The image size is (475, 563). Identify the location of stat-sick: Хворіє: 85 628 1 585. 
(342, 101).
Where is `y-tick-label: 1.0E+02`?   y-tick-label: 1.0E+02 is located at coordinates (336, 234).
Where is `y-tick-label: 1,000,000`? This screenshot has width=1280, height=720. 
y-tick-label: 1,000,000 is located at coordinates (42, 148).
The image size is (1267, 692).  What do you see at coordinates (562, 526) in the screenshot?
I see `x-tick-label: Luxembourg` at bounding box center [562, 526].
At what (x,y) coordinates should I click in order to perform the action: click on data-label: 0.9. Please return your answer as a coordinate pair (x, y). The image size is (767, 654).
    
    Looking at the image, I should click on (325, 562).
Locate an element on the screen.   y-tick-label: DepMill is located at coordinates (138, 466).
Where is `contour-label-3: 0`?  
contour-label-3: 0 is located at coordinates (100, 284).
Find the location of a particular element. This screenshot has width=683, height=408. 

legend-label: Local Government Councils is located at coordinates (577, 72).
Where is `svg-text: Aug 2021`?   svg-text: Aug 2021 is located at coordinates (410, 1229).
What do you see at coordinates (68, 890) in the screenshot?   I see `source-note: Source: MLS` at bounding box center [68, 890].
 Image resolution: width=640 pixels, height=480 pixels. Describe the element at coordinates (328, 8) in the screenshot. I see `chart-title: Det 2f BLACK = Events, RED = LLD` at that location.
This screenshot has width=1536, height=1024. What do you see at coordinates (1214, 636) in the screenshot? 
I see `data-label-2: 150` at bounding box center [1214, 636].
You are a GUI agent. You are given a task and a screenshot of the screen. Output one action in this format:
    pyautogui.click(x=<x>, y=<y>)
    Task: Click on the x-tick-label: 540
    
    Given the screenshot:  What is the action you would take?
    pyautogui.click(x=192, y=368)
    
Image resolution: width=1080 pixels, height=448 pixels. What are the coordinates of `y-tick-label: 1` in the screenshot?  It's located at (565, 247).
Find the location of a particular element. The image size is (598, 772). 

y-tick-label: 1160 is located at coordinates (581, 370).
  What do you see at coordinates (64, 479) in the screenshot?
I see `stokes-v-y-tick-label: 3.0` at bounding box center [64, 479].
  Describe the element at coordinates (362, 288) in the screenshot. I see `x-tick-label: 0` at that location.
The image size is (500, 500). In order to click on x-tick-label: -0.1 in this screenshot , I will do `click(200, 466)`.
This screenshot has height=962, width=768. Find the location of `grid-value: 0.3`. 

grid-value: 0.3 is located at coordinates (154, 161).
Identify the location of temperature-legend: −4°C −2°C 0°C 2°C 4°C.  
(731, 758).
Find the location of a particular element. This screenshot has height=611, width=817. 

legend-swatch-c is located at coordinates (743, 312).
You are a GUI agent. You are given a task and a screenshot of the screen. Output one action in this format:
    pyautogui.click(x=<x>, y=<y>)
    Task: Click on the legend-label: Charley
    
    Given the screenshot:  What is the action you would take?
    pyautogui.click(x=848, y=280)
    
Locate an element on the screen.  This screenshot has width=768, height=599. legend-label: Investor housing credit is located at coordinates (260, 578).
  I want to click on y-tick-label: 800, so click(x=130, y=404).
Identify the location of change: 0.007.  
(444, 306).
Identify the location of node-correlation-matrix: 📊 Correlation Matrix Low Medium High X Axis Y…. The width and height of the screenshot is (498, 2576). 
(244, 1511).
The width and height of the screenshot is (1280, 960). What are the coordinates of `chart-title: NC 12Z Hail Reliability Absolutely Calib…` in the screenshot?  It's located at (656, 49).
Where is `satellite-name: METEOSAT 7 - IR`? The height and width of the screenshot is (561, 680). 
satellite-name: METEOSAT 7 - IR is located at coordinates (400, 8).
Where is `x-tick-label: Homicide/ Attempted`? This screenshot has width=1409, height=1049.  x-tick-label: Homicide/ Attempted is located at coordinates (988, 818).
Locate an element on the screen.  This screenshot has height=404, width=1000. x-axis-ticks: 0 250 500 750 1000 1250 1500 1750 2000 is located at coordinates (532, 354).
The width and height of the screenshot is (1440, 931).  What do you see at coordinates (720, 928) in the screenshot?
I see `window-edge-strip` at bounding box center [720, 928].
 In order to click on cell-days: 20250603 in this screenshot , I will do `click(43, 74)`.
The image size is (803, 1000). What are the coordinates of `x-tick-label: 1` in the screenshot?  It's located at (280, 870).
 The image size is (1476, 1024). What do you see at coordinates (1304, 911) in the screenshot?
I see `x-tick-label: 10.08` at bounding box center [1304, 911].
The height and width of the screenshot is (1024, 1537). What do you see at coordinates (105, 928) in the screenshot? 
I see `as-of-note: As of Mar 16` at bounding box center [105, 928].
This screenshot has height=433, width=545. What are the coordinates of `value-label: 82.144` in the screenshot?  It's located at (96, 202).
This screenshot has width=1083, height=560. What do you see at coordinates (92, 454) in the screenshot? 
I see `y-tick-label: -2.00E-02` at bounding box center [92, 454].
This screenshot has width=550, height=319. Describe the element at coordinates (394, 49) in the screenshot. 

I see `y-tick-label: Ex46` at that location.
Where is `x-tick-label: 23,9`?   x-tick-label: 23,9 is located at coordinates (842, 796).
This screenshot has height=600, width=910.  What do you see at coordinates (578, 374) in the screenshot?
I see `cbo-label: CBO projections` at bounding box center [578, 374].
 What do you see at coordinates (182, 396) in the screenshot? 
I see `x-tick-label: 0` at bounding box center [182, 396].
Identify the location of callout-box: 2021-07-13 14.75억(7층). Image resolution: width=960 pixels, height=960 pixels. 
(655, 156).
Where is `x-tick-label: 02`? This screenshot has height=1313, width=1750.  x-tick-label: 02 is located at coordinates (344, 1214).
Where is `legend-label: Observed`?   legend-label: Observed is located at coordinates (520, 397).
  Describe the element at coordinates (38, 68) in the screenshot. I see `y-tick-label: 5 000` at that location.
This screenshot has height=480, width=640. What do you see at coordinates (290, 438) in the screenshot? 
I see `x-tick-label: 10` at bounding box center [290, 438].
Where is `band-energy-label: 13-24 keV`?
------
▶ [BRIEF]
Tally the lines in the listing above that contain the string "will", and give only the number.

▶ [SOLUTION TO THE PROBLEM]
2